Exercise description:
Find "How do I perform: Close" in the material below, then copy that line and every subsequent line to the end, exactly.

───── Given records

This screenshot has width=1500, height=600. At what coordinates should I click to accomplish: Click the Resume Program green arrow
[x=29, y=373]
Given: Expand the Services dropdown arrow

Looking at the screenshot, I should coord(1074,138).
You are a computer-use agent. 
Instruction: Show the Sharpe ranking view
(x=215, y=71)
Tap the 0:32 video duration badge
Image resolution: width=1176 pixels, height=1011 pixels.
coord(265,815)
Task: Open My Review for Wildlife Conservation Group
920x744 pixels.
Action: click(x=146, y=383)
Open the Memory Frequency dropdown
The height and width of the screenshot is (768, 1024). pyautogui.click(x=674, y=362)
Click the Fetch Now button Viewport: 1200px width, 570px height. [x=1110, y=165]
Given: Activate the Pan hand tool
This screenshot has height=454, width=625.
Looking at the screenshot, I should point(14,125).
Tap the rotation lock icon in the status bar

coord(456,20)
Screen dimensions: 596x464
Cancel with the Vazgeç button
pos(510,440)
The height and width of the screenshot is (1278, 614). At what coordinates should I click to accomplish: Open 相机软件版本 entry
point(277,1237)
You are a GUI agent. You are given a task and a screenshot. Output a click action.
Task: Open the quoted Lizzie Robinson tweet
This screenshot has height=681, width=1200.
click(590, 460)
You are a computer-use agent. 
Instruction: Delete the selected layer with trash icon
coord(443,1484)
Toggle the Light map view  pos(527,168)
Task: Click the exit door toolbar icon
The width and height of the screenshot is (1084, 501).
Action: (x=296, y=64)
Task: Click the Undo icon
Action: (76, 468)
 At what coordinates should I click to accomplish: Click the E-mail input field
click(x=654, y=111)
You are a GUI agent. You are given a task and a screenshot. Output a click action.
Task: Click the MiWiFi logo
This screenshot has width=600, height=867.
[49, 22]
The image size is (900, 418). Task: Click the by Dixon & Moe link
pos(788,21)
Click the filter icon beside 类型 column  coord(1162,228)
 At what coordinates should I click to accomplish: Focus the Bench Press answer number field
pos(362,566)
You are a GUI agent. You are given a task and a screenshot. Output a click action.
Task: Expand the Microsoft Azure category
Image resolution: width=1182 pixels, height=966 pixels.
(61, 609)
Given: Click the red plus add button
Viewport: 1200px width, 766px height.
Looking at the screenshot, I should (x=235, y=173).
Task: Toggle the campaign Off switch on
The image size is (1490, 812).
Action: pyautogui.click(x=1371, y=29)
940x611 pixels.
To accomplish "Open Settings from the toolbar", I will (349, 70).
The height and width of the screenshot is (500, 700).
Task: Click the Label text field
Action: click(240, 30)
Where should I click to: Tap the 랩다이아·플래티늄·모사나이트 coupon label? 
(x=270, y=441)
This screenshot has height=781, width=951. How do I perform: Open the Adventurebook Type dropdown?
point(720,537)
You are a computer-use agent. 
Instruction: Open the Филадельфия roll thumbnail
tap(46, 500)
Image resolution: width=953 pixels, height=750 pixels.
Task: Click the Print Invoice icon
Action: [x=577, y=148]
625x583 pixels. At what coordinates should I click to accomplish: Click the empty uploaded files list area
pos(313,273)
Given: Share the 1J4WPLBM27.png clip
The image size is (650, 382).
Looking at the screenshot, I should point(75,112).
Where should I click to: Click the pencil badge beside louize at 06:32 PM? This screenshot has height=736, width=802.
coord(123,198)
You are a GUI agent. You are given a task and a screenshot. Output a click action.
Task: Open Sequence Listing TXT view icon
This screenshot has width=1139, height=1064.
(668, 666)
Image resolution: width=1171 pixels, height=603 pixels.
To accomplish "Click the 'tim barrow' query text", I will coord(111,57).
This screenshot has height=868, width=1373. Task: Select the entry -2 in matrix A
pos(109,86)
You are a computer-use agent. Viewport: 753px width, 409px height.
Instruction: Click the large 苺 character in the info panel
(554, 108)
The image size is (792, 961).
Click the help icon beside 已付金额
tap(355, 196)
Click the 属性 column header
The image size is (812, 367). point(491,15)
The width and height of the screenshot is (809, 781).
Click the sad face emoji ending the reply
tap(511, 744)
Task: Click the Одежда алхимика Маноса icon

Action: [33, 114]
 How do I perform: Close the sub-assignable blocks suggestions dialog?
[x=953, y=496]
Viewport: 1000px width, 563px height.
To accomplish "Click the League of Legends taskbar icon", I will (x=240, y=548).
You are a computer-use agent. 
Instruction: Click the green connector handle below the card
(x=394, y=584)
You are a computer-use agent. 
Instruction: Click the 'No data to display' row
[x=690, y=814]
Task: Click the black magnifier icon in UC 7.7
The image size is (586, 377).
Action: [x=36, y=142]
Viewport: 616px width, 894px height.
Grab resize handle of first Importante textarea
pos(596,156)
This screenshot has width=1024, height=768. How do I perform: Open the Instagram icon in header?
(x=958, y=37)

──────────

Answer box:
 How do I perform: Close the sub-assignable blocks suggestions dialog?
[x=953, y=496]
Viewport: 1000px width, 563px height.
To accomplish "Click the League of Legends taskbar icon", I will (x=240, y=548).
You are a computer-use agent. 
Instruction: Click the green connector handle below the card
(x=394, y=584)
You are a computer-use agent. 
Instruction: Click the 'No data to display' row
[x=690, y=814]
Task: Click the black magnifier icon in UC 7.7
The image size is (586, 377).
Action: [x=36, y=142]
Viewport: 616px width, 894px height.
Grab resize handle of first Importante textarea
pos(596,156)
This screenshot has width=1024, height=768. How do I perform: Open the Instagram icon in header?
(x=958, y=37)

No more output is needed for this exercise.